Yehiel Tzagai יחיאל צגאי

Personal information
- Full name: Yehiel Habatmo Tzagai
- Date of birth: 27 January 1983 (age 43)
- Place of birth: Ethiopia
- Position: Midfielder

Team information
- Current team: Maccabi Kiryat Ekron

Youth career
- Beitar Be'er Sheva

Senior career*
- Years: Team / Apps / (Gls)
- 2001–2002: Beitar Be'er Sheva / 12 / (2)
- 2002–2007: Hapoel Be'er Sheva / 87 / (14)
- 2003–2004: → Hakoah Ramat Gan (loan) / 17 / (2)
- 2004–2005: → F.C. Ashdod (loan) / 2 / (0)
- 2007–2008: Maccabi Netanya / 28 / (4)
- 2008–2009: Bnei Sakhnin / 22 / (3)
- 2009–2010: Hapoel Ashkelon / 26 / (13)
- 2010–2011: APOP Kinyras Peyias / 7 / (0)
- 2011: Hapoel Be'er Sheva / 9 / (0)
- 2011–2012: Sektzia Ness Ziona / 30 / (9)
- 2012–2015: Hapoel Ashkelon / 86 / (18)
- 2015–2016: Maccabi Jaffa / 27 / (6)
- 2016: Hapoel Azor / 8 / (0)
- 2016: Bnei Jaffa / 1 / (0)
- 2016–2017: Hapoel Baqa al-Gharbiyye / 14 / (2)
- 2017: Hapoel Beit She'an / 8 / (1)
- 2018: Ahva Arraba / 12 / (6)
- 2018–2019: Tzeirei Taybe / 18 / (4)
- 2019–2024: Bnei Yeechalal Rehovot / 95 / (48)
- 2024–: Maccabi Kiryat Ekron / 5 / (4)
- Total:  / 362 / (73)

= Yehiel Tzagai =

Ethiopian footballer

Yehiel Tzagai (יחיאל צגאי; born 27 January 1983) is an Ethiopian footballer.

==Biography==
Tzagai was born in the Beta Israel community in Ethiopia and his family immigrated to Israel in 1984 during the Operation Moses.

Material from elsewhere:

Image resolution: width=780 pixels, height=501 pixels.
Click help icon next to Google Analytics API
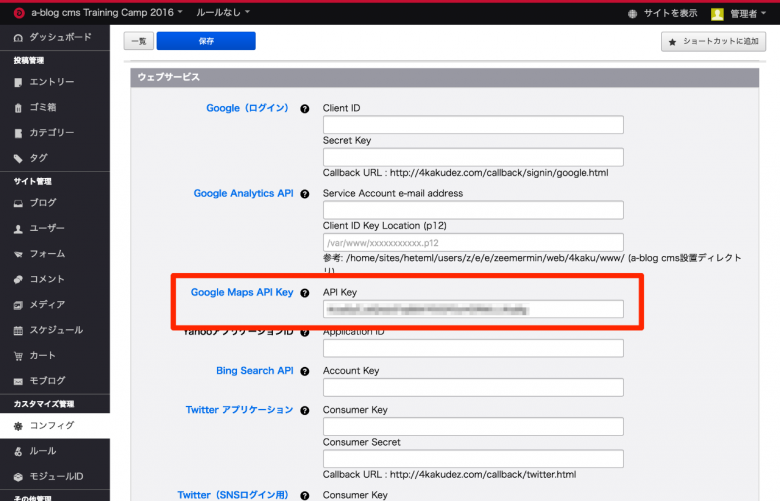tap(304, 193)
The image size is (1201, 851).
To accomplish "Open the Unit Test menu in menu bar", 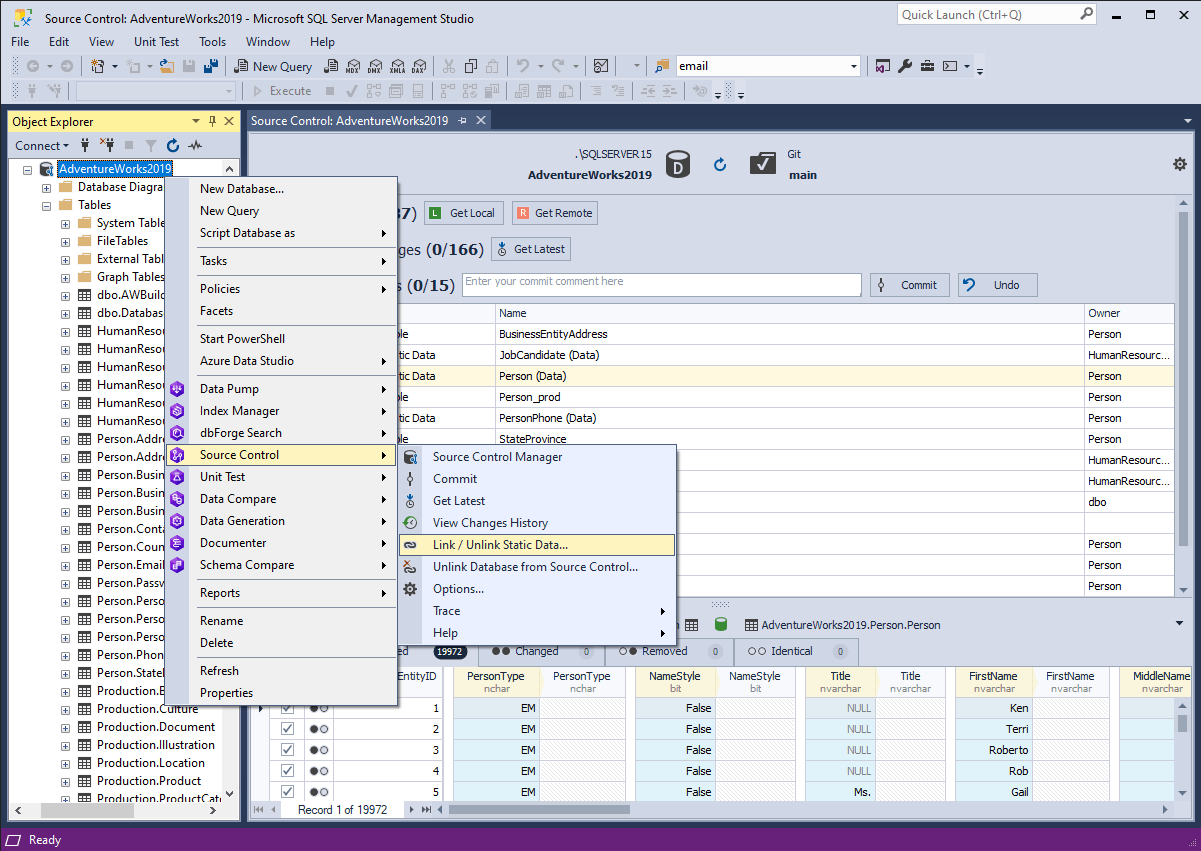I will [156, 42].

Tzagai grew up through the ranks at Beitar Avraham Be'er Sheva but as the club has collapsed in 2002, he signed at another club in Beersheba - Hapoel Be'er Sheva where he was loaned until 2004 to F.C. Ashdod and Hakoah Ramat Gan.

In 2004 Tzagai returned to Hapoel Be'er Sheva and played there for three seasons in the second league, where he was considered one of the most talented players in the whole league. During the 2006-07 season, Tzagai and two other Be'er Sheva players admitted to receiving bribes to throw a match against Hapoel Ra'anana. However, all three players had refused to throw the match, and later received threats from the people who had attempted to bribe them.

In July 2007 Tzagai signed for Maccabi Netanya and had a very successful debut season with 4 goals and 6 assists, but after some problems with Lothar Matthäus he decided to leave the club and in the end of September 2008 he signed with Bnei Sakhnin.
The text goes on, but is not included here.